User:Anomie/Sourcing

From Wikipedia, the free encyclopedia

This essay is a collection of views relating to WP:V, WP:OR, WP:RS, and related policies and guidelines, and how they are misapplied or misinterpreted in practice. Everything here is the opinion of the author; if you agree or disagree, please discuss it on the talk page. Who knows, you may just change my mind.

Notability[edit]

WP:N is sometimes misapplied, despite the explicit statement in the policy itself that "These guidelines pertain to the suitability of article topics but do not directly limit the content of articles." Within the article, the criteria are whether the statement is verifiable and whether the statement is relevant. Part of the confusion here is likely due to two factors: "notable" is used where "relevant" is meant, and "relevant" in the context of Wikipedia articles is not and should not be explicitly defined.

Primary sources[edit]

Some editors take a position that amounts to "Primary sources should be forbidden!", and demand secondary sources be used for everything. This is not supported by Wikipedia's policies; secondary sources are preferred, but primary sources are perfectly acceptable in certain contexts.

The main concern with primary sources is that they will often not contain the sort of analysis that should form the bulk of a Wikipedia article, and trying to use them for this purpose is likely to lead to original synthesis. However, unoriginal synthesis is perfectly acceptable, and primary sources can sometimes be used for this purpose. Another major concern is that primary sources alone cannot establish the notability of a topic, but rather than forbid primary sources this simply requires secondary sources.

More importantly, though, primary sources are ideal to establish certain facts. If it must be established that something is patented in the US, there is no need to find a secondary source that discusses the matter if the patent is available from the USPTO. If it is necessary to establish that a character in a book is frightened by dogs, it is sufficient to cite the page in the book where the character is described as being terrified when confronted by a dog. If it is necessary to establish the fact that some cows are brown, a picture of a group of brown cows is more straightforward than any secondary source.

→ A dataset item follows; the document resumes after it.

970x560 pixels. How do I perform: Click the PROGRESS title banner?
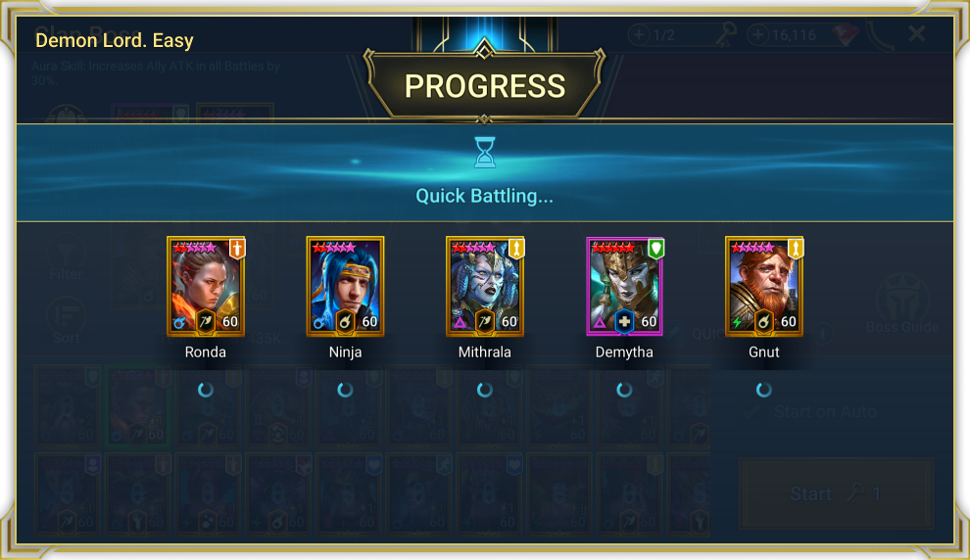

Many Wikipedia sourcing policies do not make a clear distinction between primary and secondary sources, and many of these policies apply mainly to secondary sources. The distinction is clear: "X is true" uses a secondary source and requires that we have cause to believe that the source is accurate, while "S says X is true" uses a primary source and only requires that we believe the source is not fake. On the other hand, "X is true" is likely to be relevant, while "S says X is true" is much more likely to be irrelevant.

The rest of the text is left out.